**WHAT TO PRODUCE**
In the records below, the line with "Lifestyle (563, 185)" opens the range and the line with "Eighth Edition (54, 853)" closes it; print that range exactly and nothing else.

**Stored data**
====================
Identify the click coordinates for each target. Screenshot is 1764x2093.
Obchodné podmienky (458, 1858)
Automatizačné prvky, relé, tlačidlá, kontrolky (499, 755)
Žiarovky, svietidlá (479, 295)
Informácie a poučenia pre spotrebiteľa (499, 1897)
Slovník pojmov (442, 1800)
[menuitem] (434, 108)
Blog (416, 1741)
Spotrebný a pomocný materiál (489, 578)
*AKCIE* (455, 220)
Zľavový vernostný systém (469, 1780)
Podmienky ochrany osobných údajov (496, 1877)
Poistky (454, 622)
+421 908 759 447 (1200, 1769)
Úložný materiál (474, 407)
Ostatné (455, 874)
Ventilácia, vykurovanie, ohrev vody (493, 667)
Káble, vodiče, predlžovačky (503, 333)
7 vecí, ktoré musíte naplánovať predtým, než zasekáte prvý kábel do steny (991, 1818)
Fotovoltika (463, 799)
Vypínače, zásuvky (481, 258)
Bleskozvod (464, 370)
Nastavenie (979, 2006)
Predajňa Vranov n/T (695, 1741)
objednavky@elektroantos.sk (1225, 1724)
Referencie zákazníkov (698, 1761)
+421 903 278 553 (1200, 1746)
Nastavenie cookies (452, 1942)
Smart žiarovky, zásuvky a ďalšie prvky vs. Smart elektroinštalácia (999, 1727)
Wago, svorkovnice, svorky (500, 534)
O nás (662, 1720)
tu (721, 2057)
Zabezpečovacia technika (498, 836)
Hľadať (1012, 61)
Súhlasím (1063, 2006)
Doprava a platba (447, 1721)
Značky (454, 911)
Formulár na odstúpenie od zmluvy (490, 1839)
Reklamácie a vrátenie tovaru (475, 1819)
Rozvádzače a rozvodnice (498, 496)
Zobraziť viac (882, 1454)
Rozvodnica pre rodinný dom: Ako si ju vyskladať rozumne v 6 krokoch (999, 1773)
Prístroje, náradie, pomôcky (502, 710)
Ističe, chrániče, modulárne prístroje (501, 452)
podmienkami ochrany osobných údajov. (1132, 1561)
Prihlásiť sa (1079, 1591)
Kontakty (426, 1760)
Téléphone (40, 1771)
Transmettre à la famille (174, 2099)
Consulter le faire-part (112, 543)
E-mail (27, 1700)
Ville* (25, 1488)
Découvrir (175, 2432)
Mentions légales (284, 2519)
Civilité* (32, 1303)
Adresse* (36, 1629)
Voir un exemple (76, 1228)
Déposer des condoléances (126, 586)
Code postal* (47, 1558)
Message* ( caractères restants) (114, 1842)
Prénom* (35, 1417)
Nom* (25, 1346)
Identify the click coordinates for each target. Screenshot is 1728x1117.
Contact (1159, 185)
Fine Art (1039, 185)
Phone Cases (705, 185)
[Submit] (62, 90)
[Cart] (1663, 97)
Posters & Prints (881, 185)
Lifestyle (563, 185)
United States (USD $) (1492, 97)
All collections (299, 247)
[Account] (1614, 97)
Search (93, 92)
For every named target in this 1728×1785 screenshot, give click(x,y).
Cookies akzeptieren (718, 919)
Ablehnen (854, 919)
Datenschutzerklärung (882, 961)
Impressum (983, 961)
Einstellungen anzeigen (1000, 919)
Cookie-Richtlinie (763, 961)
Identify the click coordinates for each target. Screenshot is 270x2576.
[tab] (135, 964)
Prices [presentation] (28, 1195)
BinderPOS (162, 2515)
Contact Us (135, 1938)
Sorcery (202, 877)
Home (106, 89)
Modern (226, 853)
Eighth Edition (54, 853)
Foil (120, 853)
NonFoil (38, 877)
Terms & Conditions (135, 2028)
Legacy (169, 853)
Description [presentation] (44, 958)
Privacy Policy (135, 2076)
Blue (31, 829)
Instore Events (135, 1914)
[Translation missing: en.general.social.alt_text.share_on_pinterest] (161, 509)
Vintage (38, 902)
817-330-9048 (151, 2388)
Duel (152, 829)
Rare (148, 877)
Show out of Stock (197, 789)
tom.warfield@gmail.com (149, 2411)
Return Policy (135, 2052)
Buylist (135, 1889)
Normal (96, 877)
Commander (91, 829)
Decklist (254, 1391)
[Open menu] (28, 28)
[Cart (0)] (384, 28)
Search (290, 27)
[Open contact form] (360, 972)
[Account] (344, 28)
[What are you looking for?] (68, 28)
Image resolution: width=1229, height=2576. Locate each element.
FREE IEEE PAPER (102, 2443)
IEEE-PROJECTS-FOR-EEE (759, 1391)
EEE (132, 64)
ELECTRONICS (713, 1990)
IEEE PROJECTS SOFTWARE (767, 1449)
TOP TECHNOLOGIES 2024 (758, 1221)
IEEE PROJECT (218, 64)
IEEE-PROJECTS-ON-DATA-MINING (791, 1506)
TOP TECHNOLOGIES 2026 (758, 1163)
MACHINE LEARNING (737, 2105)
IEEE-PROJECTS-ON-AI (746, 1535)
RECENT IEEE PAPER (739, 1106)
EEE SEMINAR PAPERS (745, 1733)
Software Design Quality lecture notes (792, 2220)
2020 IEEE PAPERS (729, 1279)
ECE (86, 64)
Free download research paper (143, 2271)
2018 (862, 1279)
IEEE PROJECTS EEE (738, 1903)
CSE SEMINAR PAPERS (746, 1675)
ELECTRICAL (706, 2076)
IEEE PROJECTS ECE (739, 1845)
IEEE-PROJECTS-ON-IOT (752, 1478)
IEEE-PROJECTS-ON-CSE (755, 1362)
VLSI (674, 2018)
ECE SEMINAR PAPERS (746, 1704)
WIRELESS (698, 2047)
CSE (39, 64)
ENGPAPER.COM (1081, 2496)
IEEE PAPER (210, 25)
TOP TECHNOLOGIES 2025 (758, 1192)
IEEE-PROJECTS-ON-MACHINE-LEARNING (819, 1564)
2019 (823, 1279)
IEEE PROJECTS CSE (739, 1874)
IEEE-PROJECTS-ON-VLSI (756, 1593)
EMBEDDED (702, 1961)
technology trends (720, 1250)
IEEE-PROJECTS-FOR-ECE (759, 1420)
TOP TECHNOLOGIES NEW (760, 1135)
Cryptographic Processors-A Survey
====================
**EXPECTED ANSWER**
Lifestyle (563, 185)
United States (USD $) (1492, 97)
All collections (299, 247)
[Account] (1614, 97)
Search (93, 92)
For every named target in this 1728×1785 screenshot, give click(x,y).
Cookies akzeptieren (718, 919)
Ablehnen (854, 919)
Datenschutzerklärung (882, 961)
Impressum (983, 961)
Einstellungen anzeigen (1000, 919)
Cookie-Richtlinie (763, 961)
Identify the click coordinates for each target. Screenshot is 270x2576.
[tab] (135, 964)
Prices [presentation] (28, 1195)
BinderPOS (162, 2515)
Contact Us (135, 1938)
Sorcery (202, 877)
Home (106, 89)
Modern (226, 853)
Eighth Edition (54, 853)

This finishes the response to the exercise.